In Memorium Deborah J. “Misty” Gerner

from PS Vol. 40, no. 1 (January 2007) pp. 163-164

Professor Deborah J. Gerner, known to colleagues and friends as “Misty,” died on June 19, 2006 at her home in Vinland, Kansas, after a long struggle with cancer.

Gerner earned her doctorate in Political Science at Northwestern University, and taught at Birzeit University, the University of Iowa, Hamilton College, and the American University in Cairo. In 1988 she joined the Department of Political Science at the University of Kansas, where she eventually became full professor. Her substantive research interests initially focused on arms trade, foreign aid, nationalism, and American foreign policy in the Middle East, and more recently addressed questions of conflict and conflict resolution, human rights, and democratization. Her work in these areas was informed by her expertise in Middle East politics in general and the Palestinian-Israeli conflict in particular. She was author of One Land, Two People: The Conflict over Palestine, published by Westview press in 1980 and updated in a second edition published in 1994, and editor of Understanding the Contemporary Middle East, published by Lynne Rienner in 2000 and revised in 2003 with assistance from Jillian Schwedler. As a member of the Quaker Working Party, Gerner was also a core contributor to When the Rain Returns: Justice and Reconciliation in Palestine and Israel (2004). Her articles have appeared in American Political Science Review, American Journal of Political Science, International Studies Quarterly, and Journal of Conflict Resolution.

Two qualities emerged in Gerner‘s early work that remained constant throughout her career. First, she stressed the use of multiple methods: neither case studies nor quantitative evidence alone would suffice to adequately explore hypotheses. Second, she was able to bridge subfields by tying together broader questions of comparative politics (such as nationalism, social movements, conflict, and area studies) with questions resonating in international relations (such as comparative foreign policy and international dimensions of conflict).

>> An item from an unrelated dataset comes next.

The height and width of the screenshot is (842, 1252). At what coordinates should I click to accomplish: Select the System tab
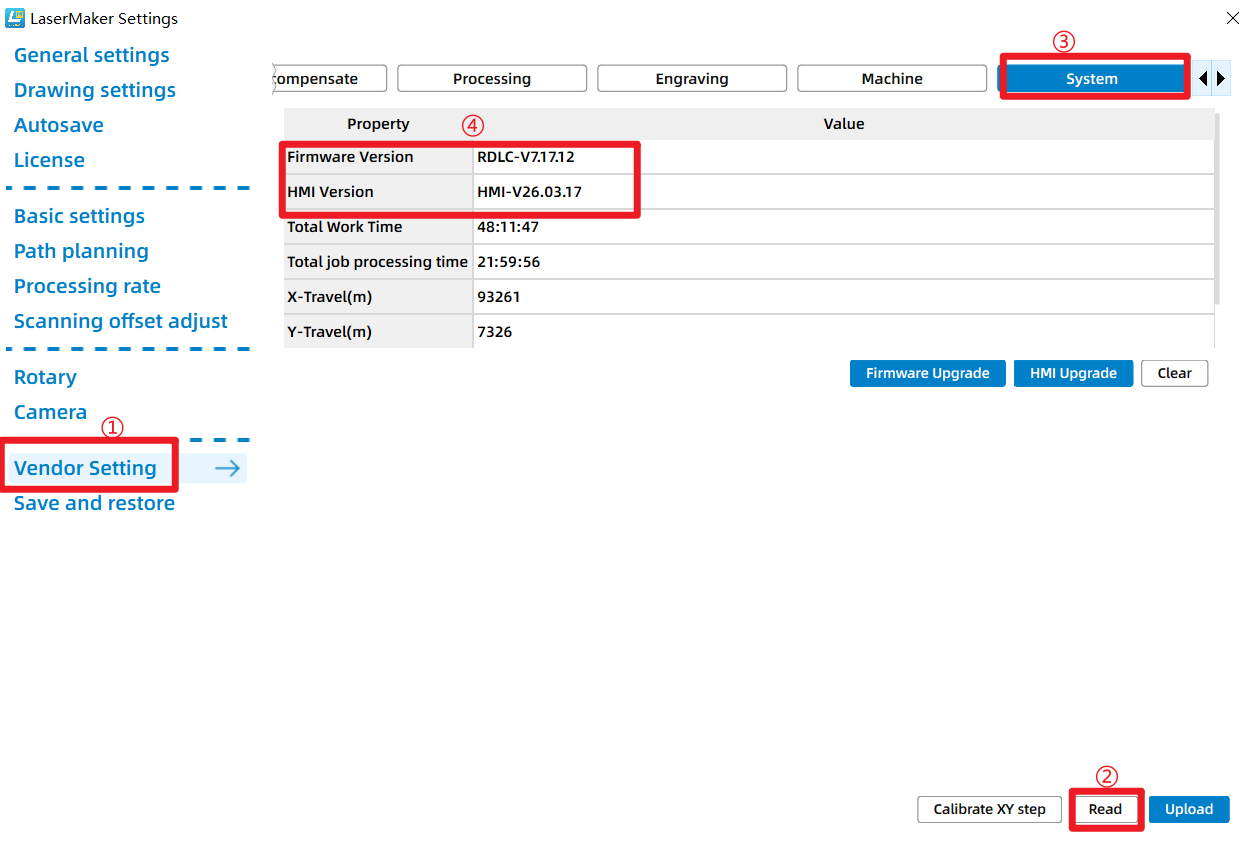pos(1091,79)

Gerner's focus on the nexus between quantitative/qualitative as well as comparative/IR propelled her into the world of events data analysis of politics—in particular, conflict and mediation in the Middle East—a field in which she helped pioneer new methods, new theories, and new empirical findings. Along with Philip Schrodt, Gerner developed the Kansas Events Data System (KEDS), an automated content analysis package used to create large amount of events data from machine-readable news sources. While many in international relations had used events data for over twenty years, researchers had been hamstrung by the lack of updated, replicable data sets.

Gerner and the KEDS project were instrumental in making the creation of such data feasible. Yet, a key reason KEDS succeeded was Gerner's contribution of region-specific knowledge. For any quantitative data, validity is the major concern; Gerner‘s Middle East expertise and her training in IR ensured that the KEDS data was both valid and useful for theory testing. Gerner and Schrodt secured multiple National Science Foundation grants and authored numerous publications in top journals throughout the 1990s and 2000s relating to the creation and analysis of events data concerning the Middle East. The substantive topics tackled with this new tool ranged from the development of early warning predictors to studies of reciprocity in conflicts to studies of third party mediation in conflicts. Gerner‘s recent work grew out of a new project on mediation entitled CAMEO (Conflict And Mediation Event Observations), which uses the successor program to KEDS (named TABARI) to chart conflict mediation by state and sub-state actors.

Tireless even when dealing with metastatic cancer that developed in 2002, in 2005 Gerner began work on a three-year collaborative project (with six colleagues at four universities) funded by the National Science Foundation that utilizes multiple methods to explore the relationship between repression and dissent in the Middle East. In December 2005, she traveled to Palestine and Israel to undertake field research for her portion of the project.

Among her many contributions to her profession over the years, Gerner was active in the Palestinian American Research Center (PARC), the Middle East Studies Association, and numerous human rights organizations. She was particularly active within the International Studies Association, serving as vice-president, two-terms as treasurer, and co-organizer of the 1995 annual meeting. Gerner also served for six years on the editorial committee of Middle East Report, the quarterly published by the Middle East Research and Information Project (MERIP), where she was later elected to the board of directors.

In addition to her original and innovative contributions to the field, Gerner was an outstanding teacher in the classroom—one of the most popular and respected undergraduate teachers at the University of Kansas. She often used case-based teaching methods in her courses and was the author of six case studies for the Institute for the Study of Diplomacy. She was also the recipient of multiple teaching awards, including the prestigious W.T. Kemper Fellowship for Teaching Excellence in the fall of 2000.